15 Capitolo
Pulire, Diletta non doveva far altro in quell'enorme casa. Dopo aver mangiato con riluttanza e sistemato la cucina, sotto ordine di Kam, aveva preso la scopa per poi dirigersi nel salotto.
Spazzava via i pezzi del vaso che Kam aveva buttato a terra. Un vaso di sua madre, un pezzo raro di non so quale sua stramba collezione, che sinceramente nemmeno a Diletta le era mai piaciuto. Fin da quando sua madre l'aveva acquistato e messo lì vicino all'entrata del salotto, Diletta si spaventava ogni volta nel vederlo; era marrone scuro e rappresentava una testa con gli occhi chiusi, con la faccia schiacciata orizzontalmente e sulla fronte il becco che si allungava verso l'alto. Era sempre stato lì, a fissarla anche se aveva gli occhi chiusi e mai sua madre l'aveva utilizzato per metterci dei fiori o altro. Era come se lo avesse fatto apposta a metterlo lì, per fare dispetto a sua figlia. Ora era a terra in mille pezzi, la bocca allungata divisa in quattro parti e le orecchie quasi irriconoscibili, solo gli occhi chiusi si erano salvati. Se fossero stati aperti, l'avrebbero di certo fissata a lungo. In parte era felice di buttarlo dato che aveva sempre desiderato farlo, ma le circostanze erano tutt'altro che piacevoli per lei.

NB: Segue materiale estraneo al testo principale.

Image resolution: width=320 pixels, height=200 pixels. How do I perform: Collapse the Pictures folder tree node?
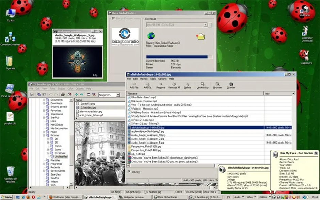pos(44,135)
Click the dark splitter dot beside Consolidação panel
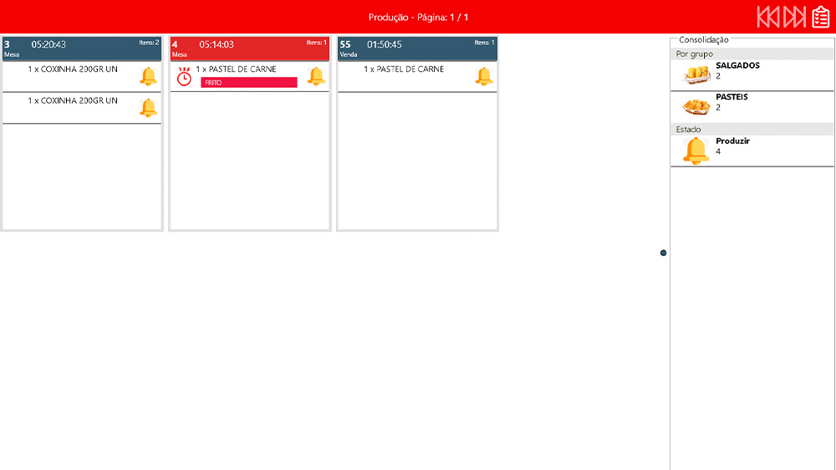The height and width of the screenshot is (470, 836). [x=664, y=253]
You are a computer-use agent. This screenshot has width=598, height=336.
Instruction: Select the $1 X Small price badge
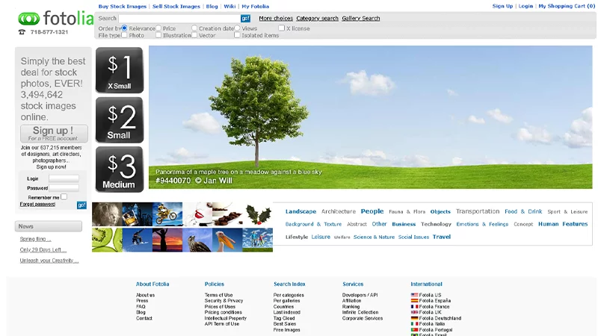(119, 71)
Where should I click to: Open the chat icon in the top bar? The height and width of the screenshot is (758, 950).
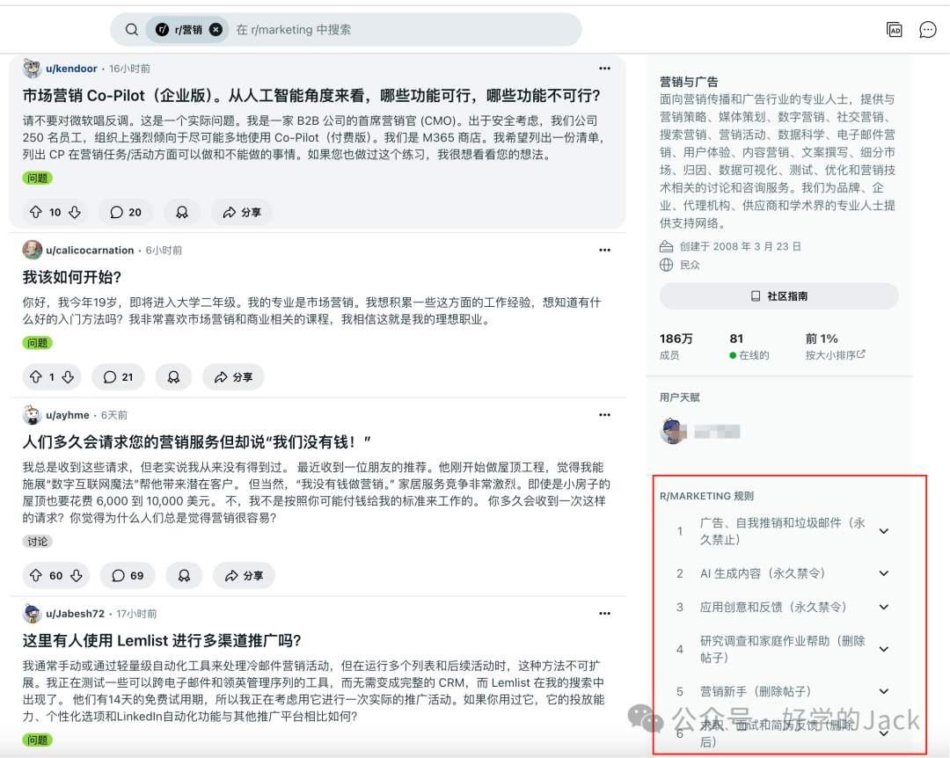[x=927, y=29]
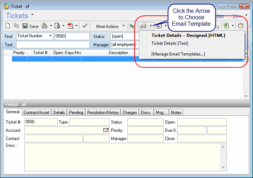Click the PDF export icon
Image resolution: width=253 pixels, height=178 pixels.
(70, 26)
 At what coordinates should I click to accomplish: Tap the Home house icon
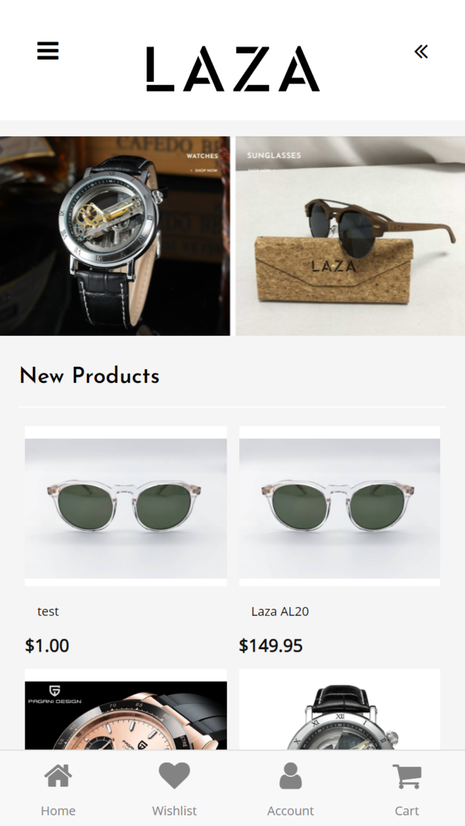[58, 775]
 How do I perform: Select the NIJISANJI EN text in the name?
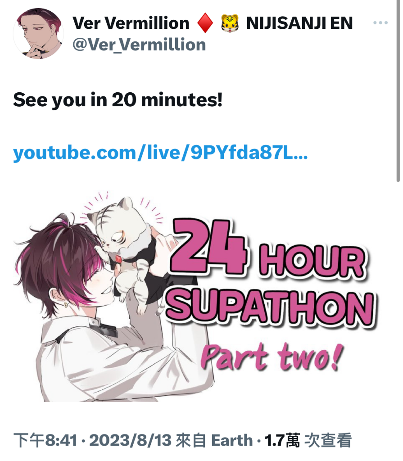pyautogui.click(x=299, y=23)
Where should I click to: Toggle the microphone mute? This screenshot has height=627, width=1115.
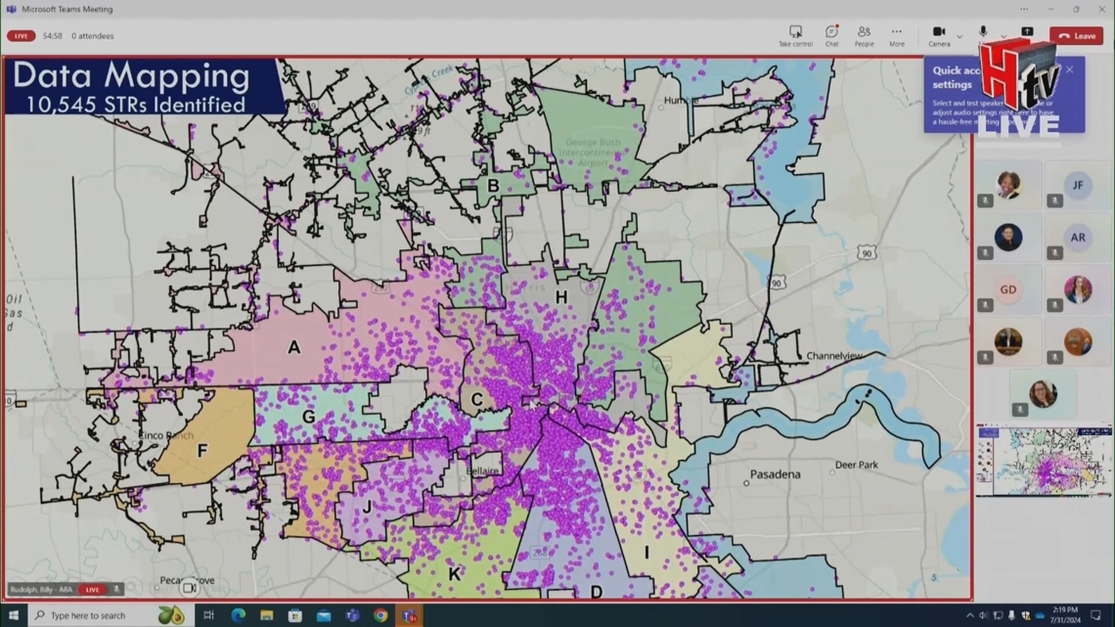[983, 33]
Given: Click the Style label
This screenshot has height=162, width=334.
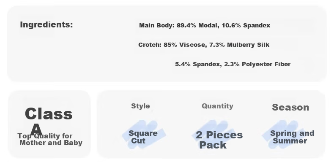Looking at the screenshot, I should [x=140, y=106].
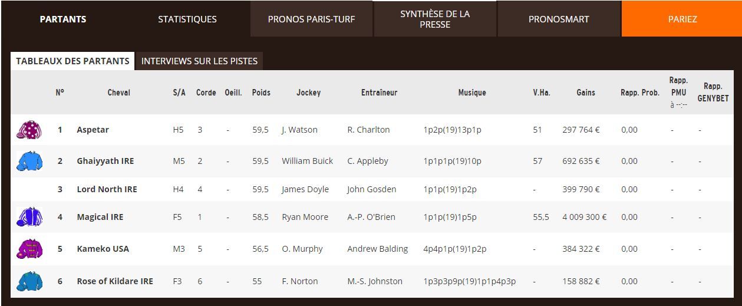
Task: Click jockey Ryan Moore's name
Action: (305, 217)
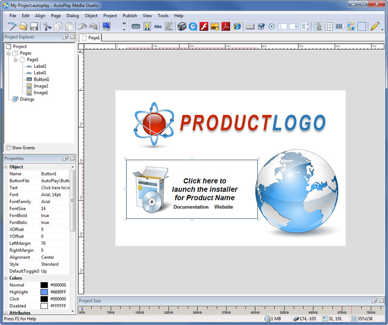Click the Alignment property value field
Viewport: 388px width, 325px height.
[54, 257]
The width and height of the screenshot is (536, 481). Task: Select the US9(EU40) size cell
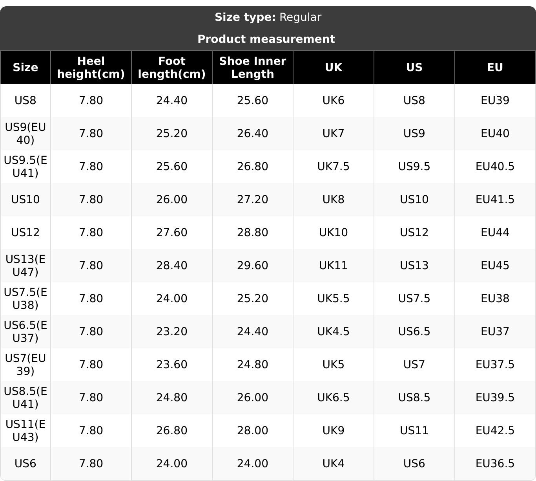[26, 133]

Facendo un giro della casa, non la ricordava così in disordine. Tre giorni fa, il giorno della sua fuga andata decisamente male, aveva sistemato tutto quanto, c'era solo da rimettere apposto la lavanderia e il bucato pulito. Ma in quel momento, le stanze non erano sistemate e Diletta capì che i due gemelli dormivano lì. Kam nella stanza dei suoi genitori e Tommy in quella di suo fratello Leonardo. Le due camere erano in disordine, vestiti a terra, letti disfatti e scarpe ogni dove. Kam le ordinò di sistemarle e come se quel giorno si fosse trasformata in Cenerentola, Diletta sistemò le stanze della sua famiglia; rifece i letti con le lenzuola ben lavate, sistemò le scarpe nelle scarpiera e arieggiò le stanze aprendo le finestre. Il tempo era volato, aveva passato tutto il pomeriggio a spazzare e lavare ed era già buio fuori.
Nessuna via di fuga, pensava mentre guardava la strada tanto lontana e nessuna persona che passava e che la poteva sentire. -Sono sola...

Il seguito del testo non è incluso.